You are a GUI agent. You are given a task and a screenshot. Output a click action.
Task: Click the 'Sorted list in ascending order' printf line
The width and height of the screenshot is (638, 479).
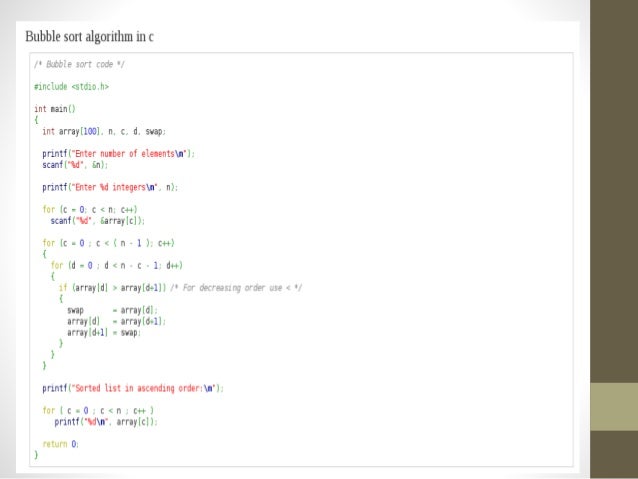(133, 388)
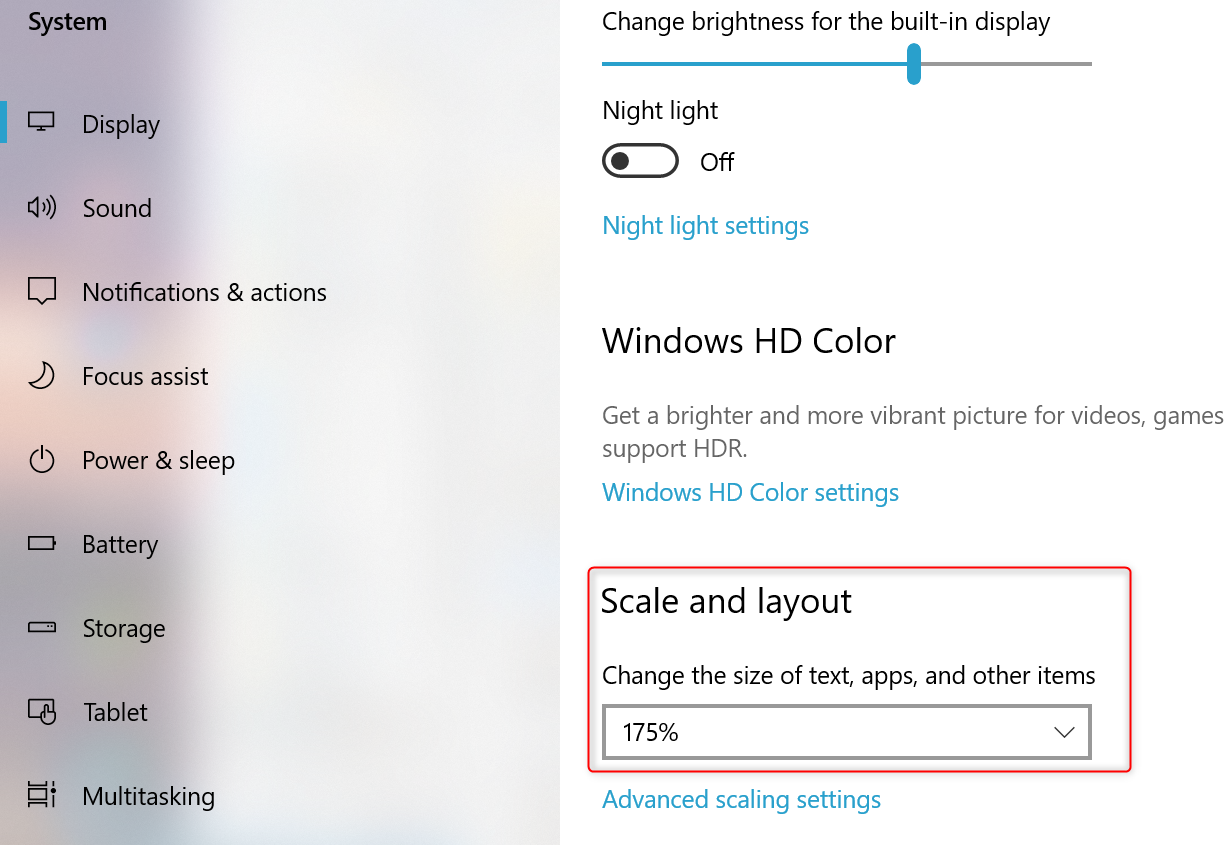The image size is (1225, 845).
Task: Select the Storage menu item
Action: point(124,628)
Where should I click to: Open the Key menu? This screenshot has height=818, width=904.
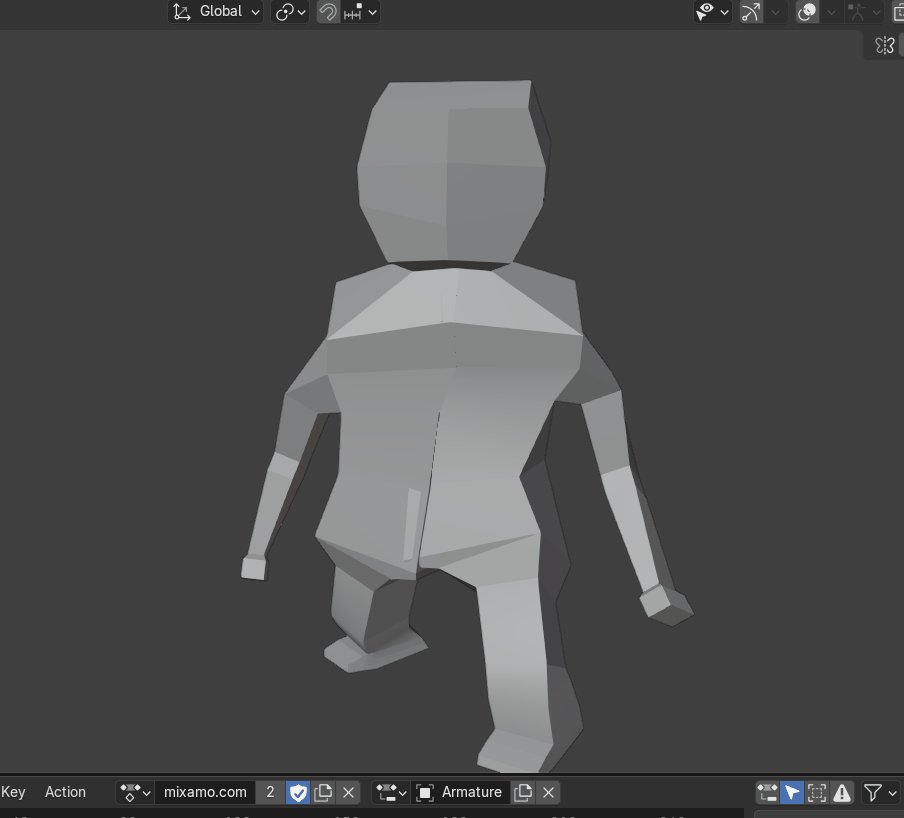14,792
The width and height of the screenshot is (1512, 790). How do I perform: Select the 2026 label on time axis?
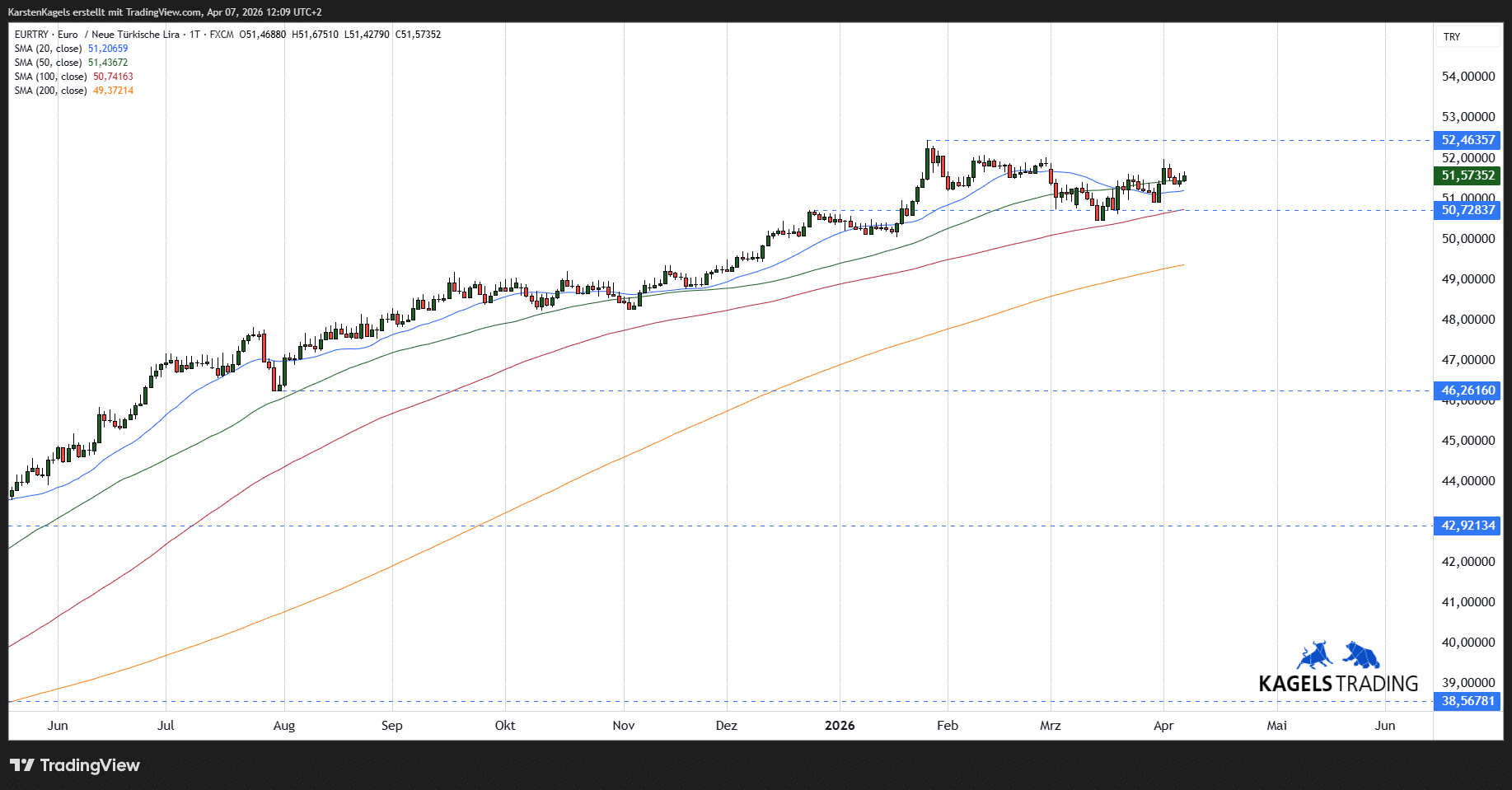840,726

....

(EXERCISE):
Could you return the listing above exactly, minus its pictures?

(TASK RESULT):
You are a GUI agent. You are given a task and a screenshot. Output a click action.
Task: Click the 'Sorted list in ascending order' printf line
The width and height of the screenshot is (638, 479).
(133, 388)
The image size is (1225, 845).
Task: Select the Storage menu item
Action: point(124,628)
Where should I click to: Open the Key menu? This screenshot has height=818, width=904.
14,792
The width and height of the screenshot is (1512, 790). How do I perform: Select the 2026 label on time axis?
840,726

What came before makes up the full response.